*** Supplied text Section Begins ***
Dietitians Australia has joined leading medical and public health organisations at a preventive health roundtable at Australian Parliament House, calling for urgent action on a range of nutrition and food policy measures, including a ban on unhealthy food marketing to children and the introduction of a sugar-sweetened beverage tax.

The roundtable, hosted by Dr Sophie Scamps MP, brought together parliamentarians, clinicians, researchers and public health organisations to advance practical next steps for collectively strengthening preventive health and food policy.

Dietitians Australia used the forum to advance its primary call for a significantly more coordinated and ambitious national approach to nutrition governance.

We are united strongly with our public health community, and are proud to be amplifying and endorsing the Food for Health Alliance calls for better protection for children against unhealthy food marketing, policy blueprint on sugar-sweetened beverages, and the Public Health Association’s calls for a national taskforce on prevention policies relating to food and nutrition.
*** Supplied text Section Ends ***
## What to work on
- A) According to the passage on the preventive health roundtable, who hosted the roundtable?
- B) Name every group that the passage on the preventive health roundtable says the roundtable brought together.
*** Records provided Section Begins ***
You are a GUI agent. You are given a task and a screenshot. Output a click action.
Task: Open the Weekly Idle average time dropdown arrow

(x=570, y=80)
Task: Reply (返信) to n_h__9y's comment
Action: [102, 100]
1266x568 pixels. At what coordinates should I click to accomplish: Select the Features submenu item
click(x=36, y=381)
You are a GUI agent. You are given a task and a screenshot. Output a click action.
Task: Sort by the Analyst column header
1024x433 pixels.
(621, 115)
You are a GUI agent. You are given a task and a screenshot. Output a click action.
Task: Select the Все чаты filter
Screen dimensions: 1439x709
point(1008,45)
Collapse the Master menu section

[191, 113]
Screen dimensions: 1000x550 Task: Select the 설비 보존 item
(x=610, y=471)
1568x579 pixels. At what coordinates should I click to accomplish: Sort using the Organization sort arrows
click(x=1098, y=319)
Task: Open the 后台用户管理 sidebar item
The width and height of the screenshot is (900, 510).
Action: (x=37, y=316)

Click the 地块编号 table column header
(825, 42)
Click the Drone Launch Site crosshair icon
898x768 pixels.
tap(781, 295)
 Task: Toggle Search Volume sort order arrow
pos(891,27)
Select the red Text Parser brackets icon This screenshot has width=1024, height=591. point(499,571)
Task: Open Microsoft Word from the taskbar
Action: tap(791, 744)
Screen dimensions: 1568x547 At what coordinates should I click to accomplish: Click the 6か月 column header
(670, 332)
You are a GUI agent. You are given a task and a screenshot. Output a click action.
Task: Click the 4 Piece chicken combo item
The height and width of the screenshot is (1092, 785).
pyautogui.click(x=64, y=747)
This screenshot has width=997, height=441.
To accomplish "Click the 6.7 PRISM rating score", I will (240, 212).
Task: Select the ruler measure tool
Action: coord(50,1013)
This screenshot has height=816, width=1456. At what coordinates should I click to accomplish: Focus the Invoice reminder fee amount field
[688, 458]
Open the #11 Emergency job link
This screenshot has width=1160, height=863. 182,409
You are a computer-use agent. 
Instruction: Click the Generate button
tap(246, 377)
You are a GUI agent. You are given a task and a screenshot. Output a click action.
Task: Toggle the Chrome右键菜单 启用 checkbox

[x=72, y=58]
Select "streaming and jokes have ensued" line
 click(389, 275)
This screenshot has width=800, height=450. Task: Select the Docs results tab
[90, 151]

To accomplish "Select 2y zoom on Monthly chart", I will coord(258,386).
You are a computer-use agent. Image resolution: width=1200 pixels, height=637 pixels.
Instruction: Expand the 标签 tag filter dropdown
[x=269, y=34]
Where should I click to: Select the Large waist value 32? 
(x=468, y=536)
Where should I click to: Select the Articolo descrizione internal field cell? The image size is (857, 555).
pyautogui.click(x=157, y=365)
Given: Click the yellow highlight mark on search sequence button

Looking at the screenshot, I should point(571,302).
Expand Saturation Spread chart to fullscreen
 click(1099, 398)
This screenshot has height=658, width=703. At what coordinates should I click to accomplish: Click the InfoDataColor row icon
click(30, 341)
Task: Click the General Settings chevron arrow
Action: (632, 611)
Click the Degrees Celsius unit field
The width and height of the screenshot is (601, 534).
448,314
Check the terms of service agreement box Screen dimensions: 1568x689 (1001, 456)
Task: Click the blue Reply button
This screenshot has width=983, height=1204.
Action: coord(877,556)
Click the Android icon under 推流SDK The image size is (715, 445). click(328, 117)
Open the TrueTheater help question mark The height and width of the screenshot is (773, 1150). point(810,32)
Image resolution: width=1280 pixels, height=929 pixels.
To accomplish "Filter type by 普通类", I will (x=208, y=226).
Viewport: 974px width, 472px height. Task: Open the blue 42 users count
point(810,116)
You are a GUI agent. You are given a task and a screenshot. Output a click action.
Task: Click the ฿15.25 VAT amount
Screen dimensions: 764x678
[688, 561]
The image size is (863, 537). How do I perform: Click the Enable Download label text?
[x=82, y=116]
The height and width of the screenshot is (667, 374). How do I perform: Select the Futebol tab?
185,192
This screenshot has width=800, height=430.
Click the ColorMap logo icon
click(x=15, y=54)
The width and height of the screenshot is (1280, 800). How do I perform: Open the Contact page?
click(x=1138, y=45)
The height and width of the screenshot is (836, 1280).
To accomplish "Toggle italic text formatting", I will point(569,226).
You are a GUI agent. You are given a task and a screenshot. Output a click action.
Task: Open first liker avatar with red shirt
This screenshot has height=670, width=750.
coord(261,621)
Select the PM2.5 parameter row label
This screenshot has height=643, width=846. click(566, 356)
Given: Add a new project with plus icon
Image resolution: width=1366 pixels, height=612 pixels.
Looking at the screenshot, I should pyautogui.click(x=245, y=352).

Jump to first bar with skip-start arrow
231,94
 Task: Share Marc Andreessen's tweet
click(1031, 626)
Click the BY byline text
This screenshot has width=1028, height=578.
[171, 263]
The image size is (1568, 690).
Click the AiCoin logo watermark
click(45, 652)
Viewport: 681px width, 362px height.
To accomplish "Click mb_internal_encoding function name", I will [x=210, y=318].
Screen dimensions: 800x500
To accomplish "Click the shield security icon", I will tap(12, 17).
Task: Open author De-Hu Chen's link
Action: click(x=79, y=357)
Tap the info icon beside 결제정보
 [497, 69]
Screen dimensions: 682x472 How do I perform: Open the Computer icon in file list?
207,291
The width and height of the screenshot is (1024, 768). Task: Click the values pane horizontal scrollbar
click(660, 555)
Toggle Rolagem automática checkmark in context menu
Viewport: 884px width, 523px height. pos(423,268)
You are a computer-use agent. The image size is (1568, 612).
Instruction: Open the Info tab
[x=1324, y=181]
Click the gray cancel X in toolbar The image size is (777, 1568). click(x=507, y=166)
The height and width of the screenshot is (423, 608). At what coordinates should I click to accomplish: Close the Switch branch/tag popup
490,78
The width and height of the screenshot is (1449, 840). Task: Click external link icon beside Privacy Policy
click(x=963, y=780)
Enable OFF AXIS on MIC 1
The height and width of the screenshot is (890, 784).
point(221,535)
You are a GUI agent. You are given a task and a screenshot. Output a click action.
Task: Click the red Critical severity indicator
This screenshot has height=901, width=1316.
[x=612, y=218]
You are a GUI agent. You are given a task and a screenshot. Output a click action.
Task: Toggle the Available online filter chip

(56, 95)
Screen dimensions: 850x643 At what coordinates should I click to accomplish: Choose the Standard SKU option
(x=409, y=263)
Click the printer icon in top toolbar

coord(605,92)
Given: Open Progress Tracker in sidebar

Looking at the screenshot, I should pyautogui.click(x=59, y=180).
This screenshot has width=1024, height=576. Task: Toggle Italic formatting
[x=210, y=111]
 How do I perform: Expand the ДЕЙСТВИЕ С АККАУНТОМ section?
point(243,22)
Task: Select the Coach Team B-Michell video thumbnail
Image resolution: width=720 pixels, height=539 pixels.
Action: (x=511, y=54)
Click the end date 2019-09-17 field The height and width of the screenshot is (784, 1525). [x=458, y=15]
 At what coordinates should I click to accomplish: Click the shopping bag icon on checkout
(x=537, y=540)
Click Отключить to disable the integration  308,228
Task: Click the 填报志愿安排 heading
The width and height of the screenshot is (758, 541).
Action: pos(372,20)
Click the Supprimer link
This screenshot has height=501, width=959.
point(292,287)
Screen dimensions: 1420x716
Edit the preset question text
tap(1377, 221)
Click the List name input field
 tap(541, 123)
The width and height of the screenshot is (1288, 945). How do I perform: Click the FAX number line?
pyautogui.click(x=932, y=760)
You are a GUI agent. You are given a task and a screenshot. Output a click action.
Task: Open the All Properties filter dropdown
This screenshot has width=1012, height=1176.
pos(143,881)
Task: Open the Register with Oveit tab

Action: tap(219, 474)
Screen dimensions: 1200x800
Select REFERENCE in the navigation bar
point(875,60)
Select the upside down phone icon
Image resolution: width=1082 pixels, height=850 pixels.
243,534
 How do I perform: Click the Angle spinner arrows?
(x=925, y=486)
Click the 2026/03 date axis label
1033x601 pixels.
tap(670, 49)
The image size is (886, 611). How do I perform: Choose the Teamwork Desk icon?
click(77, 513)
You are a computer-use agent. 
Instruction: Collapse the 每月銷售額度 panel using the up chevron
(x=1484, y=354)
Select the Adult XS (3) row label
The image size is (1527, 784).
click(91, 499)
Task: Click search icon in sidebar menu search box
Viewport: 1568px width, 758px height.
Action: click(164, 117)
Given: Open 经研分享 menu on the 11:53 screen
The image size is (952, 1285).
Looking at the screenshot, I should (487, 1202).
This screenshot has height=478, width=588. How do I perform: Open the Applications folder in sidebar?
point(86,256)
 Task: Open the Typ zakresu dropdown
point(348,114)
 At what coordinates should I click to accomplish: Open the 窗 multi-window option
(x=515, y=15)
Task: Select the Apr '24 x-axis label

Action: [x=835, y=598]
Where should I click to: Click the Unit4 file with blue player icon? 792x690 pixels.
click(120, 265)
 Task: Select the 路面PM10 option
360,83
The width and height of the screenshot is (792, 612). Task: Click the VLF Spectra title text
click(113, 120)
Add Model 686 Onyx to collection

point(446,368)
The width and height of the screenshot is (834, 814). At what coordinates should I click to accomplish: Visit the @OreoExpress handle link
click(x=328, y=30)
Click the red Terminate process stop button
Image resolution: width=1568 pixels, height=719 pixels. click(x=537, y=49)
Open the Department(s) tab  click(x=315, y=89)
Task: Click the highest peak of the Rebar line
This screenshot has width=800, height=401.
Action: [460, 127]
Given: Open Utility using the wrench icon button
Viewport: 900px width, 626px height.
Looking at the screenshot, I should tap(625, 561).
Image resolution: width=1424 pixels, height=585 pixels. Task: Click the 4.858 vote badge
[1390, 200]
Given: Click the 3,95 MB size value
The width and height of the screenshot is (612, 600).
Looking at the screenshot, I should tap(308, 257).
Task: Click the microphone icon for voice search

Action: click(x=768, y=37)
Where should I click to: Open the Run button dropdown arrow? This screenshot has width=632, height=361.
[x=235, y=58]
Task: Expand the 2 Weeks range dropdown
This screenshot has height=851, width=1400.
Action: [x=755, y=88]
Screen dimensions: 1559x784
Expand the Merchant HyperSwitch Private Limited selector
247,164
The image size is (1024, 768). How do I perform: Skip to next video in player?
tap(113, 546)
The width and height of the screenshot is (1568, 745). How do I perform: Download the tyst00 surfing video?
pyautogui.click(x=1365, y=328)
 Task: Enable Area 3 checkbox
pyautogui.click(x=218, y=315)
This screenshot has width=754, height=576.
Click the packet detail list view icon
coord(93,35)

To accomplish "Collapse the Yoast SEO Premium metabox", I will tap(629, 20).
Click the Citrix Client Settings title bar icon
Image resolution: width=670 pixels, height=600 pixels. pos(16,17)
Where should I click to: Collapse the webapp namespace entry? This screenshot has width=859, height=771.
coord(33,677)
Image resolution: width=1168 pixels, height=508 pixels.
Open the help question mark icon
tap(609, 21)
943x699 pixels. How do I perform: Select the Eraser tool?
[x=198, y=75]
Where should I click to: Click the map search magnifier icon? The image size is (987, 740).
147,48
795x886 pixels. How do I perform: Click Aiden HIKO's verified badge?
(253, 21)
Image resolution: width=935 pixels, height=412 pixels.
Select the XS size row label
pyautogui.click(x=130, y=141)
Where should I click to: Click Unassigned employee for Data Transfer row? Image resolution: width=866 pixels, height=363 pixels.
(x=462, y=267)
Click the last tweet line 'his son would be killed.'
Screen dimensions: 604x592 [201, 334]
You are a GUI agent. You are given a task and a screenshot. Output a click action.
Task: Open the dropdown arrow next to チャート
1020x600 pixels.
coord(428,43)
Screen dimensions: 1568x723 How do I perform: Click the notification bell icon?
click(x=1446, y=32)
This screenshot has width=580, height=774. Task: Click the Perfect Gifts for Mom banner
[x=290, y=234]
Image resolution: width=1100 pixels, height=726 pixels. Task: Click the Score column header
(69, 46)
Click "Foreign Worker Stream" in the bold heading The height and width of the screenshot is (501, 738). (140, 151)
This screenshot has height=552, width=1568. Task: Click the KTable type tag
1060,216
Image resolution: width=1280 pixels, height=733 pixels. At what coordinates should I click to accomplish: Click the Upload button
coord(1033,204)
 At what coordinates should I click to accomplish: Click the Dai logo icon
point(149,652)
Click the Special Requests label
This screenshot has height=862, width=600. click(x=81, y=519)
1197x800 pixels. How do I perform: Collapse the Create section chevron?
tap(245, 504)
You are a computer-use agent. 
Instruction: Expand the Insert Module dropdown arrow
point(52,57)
*** Records provided Section Ends ***
## Solutions below
- A) Dr Sophie Scamps MP

- B) Parliamentarians, clinicians, researchers and public health organisations.